Gates can be combined with and, or, and not operators for complex requirements.

Evaluation Results

The evaluation response includes:

Metric Description
total_samples Number of dataset rows evaluated
passed_samples Rows that passed all scorers
failed_samples Rows that failed one or more scorers
pass_rate Overall pass rate (0.0 - 1.0)
latency_avg_ms Average execution time
latency_p50_ms Median execution time
latency_p95_ms 95th percentile execution time
weighted_score Weighted average across all scorers

Async execution

Dataset evaluations run asynchronously. The Playground returns an eval_run_id that you can poll for status and results.


Trace-to-Test Conversion

Turn production traces into test cases. If you see an interesting or problematic interaction in your gateway traces, you can convert it into a dataset sample for regression testing.

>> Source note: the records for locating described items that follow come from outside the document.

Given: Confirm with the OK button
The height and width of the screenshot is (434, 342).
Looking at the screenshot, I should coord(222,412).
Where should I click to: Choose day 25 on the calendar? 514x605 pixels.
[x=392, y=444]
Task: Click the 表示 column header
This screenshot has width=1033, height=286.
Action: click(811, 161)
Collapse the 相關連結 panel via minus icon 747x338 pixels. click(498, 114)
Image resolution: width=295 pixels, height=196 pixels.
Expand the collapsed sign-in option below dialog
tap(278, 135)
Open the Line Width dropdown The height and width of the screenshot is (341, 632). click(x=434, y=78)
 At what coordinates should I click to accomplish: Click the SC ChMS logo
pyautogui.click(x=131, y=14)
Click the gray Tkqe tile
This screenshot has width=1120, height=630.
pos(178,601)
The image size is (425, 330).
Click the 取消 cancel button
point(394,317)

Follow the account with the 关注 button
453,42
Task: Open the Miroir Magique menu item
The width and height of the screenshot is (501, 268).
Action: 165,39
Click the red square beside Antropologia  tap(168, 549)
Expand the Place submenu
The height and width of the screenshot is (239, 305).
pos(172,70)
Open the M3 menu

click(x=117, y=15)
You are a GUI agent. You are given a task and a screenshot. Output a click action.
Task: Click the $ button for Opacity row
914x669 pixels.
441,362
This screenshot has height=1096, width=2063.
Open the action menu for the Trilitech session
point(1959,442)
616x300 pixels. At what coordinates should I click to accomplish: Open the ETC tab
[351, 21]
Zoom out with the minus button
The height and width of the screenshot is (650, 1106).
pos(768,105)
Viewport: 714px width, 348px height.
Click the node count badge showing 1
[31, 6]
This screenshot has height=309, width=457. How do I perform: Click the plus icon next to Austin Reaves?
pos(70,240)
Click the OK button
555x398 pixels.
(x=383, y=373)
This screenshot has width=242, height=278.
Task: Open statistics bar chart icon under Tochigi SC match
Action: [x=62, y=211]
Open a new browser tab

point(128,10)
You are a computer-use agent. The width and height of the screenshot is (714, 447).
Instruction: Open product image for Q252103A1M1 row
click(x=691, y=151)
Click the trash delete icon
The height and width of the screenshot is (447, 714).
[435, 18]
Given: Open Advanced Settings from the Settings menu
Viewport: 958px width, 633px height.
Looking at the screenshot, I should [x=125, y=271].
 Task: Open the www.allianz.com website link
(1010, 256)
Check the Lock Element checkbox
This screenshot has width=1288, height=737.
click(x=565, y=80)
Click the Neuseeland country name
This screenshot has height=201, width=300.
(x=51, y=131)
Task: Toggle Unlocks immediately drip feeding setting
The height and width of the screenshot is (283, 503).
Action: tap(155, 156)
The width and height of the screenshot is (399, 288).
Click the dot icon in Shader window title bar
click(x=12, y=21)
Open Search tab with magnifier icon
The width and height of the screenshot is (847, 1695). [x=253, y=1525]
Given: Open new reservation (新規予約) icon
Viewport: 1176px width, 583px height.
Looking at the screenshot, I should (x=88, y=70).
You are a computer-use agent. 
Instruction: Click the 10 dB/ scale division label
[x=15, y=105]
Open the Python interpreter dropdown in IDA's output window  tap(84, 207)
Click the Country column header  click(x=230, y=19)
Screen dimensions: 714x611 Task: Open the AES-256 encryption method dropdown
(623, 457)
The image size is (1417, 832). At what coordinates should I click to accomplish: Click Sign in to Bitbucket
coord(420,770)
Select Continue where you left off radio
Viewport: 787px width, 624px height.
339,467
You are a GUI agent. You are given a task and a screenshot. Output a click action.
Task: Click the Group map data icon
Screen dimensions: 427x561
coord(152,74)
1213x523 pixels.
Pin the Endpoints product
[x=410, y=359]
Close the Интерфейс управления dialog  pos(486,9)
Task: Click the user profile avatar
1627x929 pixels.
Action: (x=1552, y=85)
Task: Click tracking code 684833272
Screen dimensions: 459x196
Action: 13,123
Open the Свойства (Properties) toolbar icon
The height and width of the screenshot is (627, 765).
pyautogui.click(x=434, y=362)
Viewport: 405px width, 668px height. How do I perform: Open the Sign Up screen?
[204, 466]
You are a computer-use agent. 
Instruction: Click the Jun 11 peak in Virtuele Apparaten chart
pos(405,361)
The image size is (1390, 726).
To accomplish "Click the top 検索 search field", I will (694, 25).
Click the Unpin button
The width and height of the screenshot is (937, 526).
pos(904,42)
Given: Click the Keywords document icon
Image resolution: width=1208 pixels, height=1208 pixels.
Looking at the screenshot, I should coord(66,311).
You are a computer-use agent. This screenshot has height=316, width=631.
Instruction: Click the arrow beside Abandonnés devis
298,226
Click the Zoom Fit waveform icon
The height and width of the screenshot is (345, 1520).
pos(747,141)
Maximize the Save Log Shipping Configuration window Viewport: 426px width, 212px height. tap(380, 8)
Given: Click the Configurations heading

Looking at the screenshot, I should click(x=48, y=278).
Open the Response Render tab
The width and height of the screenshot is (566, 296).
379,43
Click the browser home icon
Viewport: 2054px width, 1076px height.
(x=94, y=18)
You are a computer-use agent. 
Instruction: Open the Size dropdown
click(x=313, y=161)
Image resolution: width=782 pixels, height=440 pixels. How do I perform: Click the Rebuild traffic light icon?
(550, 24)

  1. Select one or more trace IDs from the observability dashboard
  2. Choose an existing dataset or create a new one
  3. Optionally include the original response as expected_output
{
  "trace_ids": ["uuid-1", "uuid-2", "uuid-3"],
  "dataset_name": "Support Edge Cases",
  "include_expected_output": true
}

This creates dataset rows from real traffic, building a test suite grounded in actual usage.


Streaming Execution

All three execution modes have SSE (Server-Sent Events) streaming variants. Streaming endpoints emit real-time events as the agent runs, rather than waiting for the full response.

Endpoint Description Stream Events
POST /playground/execute/stream Execute with overrides (streaming) status, chunk, usage, result, error
POST /playground/compare/stream N-way comparison (streaming) Interleaved per-variant events
POST /playground/evaluate/stream Dataset evaluation (streaming) Per-sample progress events

All streaming endpoints accept the same request body as their non-streaming counterparts and return Content-Type: text/event-stream.

import httpx

base = "https://api.flow.marut.cloud/api/v1/orgs/{org_id}/workspaces/{workspace_id}"

with httpx.stream(
    "POST",
    f"{base}/playground/execute/stream",
    headers={"Authorization": f"Bearer {token}"},
    json={
        "agent_uuid": "...",
        "user_prompt": "Summarize the Q3 financial report",
    },
) as response:
    for line in response.iter_lines():
        if line.startswith("data:"):
            print(line[5:].strip())

Feature flag

Streaming endpoints require the playground feature to be enabled on the workspace.


Using the Playground

All Playground operations are available through the web console.

Navigate to Playground. Select an agent from the dropdown, type a message, and click Run. The results panel shows the agent's output, token usage, latency, and tool call details.

Switch to Compare mode. Configure model, prompt, or temperature overrides for each variant. Enter a prompt and click Compare. Results appear side by side with delta metrics.

Switch to Evaluate mode. Select an agent and a dataset, choose scorers and quality gates, then click Evaluate. The evaluation runs asynchronously — results appear when complete.